An interesting situation happened to me last week when I visited a printing office to pick up our latest posters for a purposes of our visit in Amsterdam. There was a young woman named Veronika standing next to me and when she spotted the poster she began asking me about the details of our project. It happened to me for the first time so I was very impressed by her interest and excitedly began talking. We discussed for more than ten minutes about ClaimAir and more importantly, about her real experience with airlines’ common practices in relation to her recent delay and missed connecting flight.
This situation convinced me about the importance of sharing such case studies on this blog together with relevant analysis and clarification so if you have a story that is worth analyzing, send me an email.
Veronika travelled from New York City (JFK) to Prague (PRG) with a layover at Paris (CDG). The first leg was operated by Air France while the second one by Czech Airlines with codeshare to Air France. The first flight to Paris was delayed just for 30 minutes so it wasn’t anything serious until it caused that she missed her connecting flight to Prague. As a result, she must have paid for the alternate flight almost EUR 200 and arrived to her final destination with 11 hours delay. Surprisingly, in addition to her inconvenience and financial loss, her complaint was rejected by Air France with a reason that a minimum connecting flight needed for transfer at Paris wasn’t kept.
Let’s narrow the situation a little bit. The minimum connecting time is a term which is commonly used within the aviation industry. According to Wiktionary definition, it is the amount of time, agreed in advance between airlines and airport authorities, that is considered sufficient for a passenger to make a connection between an arriving and a departing flight. As far as I know, it’s recorded within airlines’ reservation and distribution systems and must be taken into account during a flight booking (the systems should take care of it automatically). Veronika told me that the booking was made via a website of Air France – in other words, it means that they were fully responsible for its correctness. I don’t know exact details but in my opinion, there was a bug within Air France’s reservation system which allowed her to finalize the booking although the minimum connecting time wasn’t met. However, it doesn’t limit their liability at all.
Despite the fact that the minimum connecting time wasn’t met, it is the responsibility of Air France to maintain their systems properly in order to avoid wrong flight bookings. Therefore, the missed flight was a fault of Air France so the EUR 200 cost of the new ticket from Paris to Prague should have been completely refunded.

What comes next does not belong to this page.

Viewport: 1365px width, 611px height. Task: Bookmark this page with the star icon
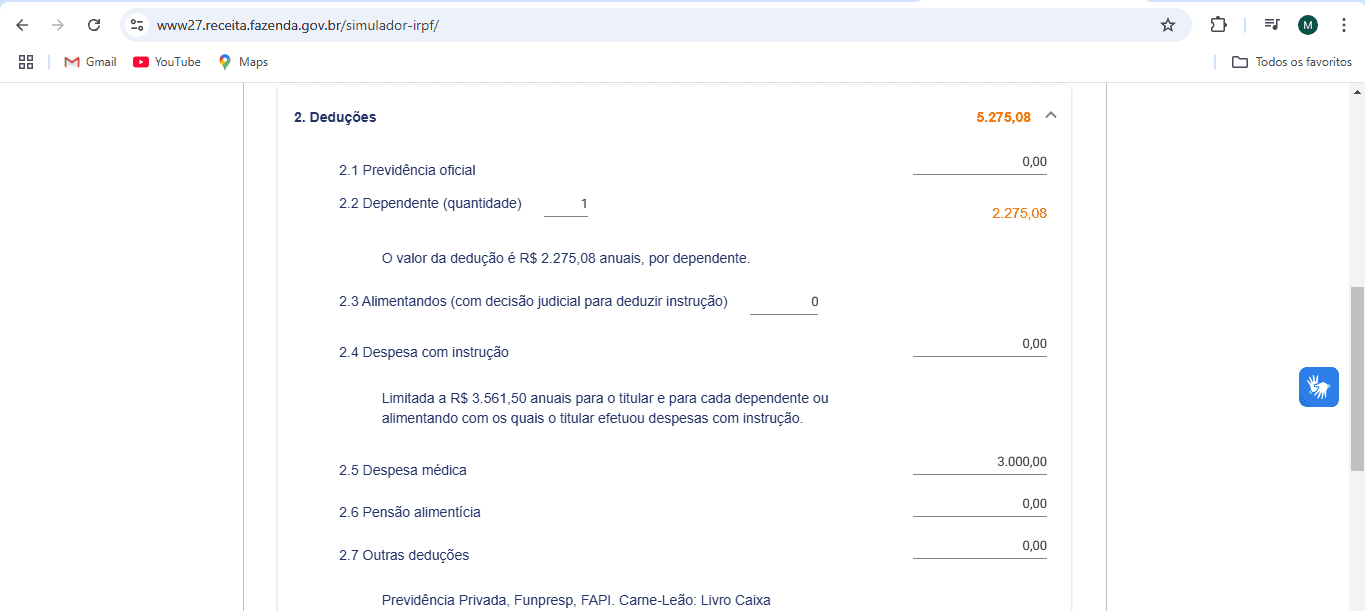1167,24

Regarding the delay, the situation is pretty clear. The flight was headed to the European Union with the European Union based air carrier so the Regulation (EC) No 261/2004 applies. For a long haul flight, which the flight from New York City to Paris certainly is, there is a limit of 4 hours delay stated by the legislation that triggers your right to care (refreshments, hotel accommodation, hotel shuttle etc.). However, the right to care wasn’t the case as the delay on the departure was only 30 minutes. The crucial is the fact that as a result of the delay Veronika missed her connecting flight at Paris which caused the 11-hours delay at her final destination. An arrival delay isn’t specified within the Regulation but is covered by a joint case-law Sturgeon vs. Condor Flugdienst GmbH and Stefan Bock and Cornelia Lepuschitz vs. Air France SA of the Court of Justice of the European Union which is considered as juridical precedent and specifies that passengers with arrival delay of more than 3 hours should be treated as follows:
Passengers whose flights are delayed may be treated, for the purposes of the application of the right to financial compensation, as passengers whose flights are cancelled and they may thus rely on the right to financial compensation where they suffer, on account of a flight delay, a loss of time equal to or in excess of three hours, that is, where they reach their final destination three hours or more after the arrival time originally scheduled by the air carrier.
In accordance with the case-law of the Court of Justice of the European Union, Veronika was entitled to obtain financial compensation amounting to EUR 600,- (the amount reflects her long haul flight).
Although I experienced flight delays and cancellations on my own, it’s always very interesting for me to hear stories from the others. Unfortunately the resolution of Air France about Veronika’s case isn’t anything extraordinary and unique and you can read more about airlines’ common practices in my recent post.
In fact, that’s the main reason why I founded ClaimAir – to advocate air passengers’ rights and to make flying the most convenient way how to explore the world. At last, of course, it’s needed to mention and makes me proud that Veronika became our new user and I hope she won’t ever experience anything similar to her Air France case.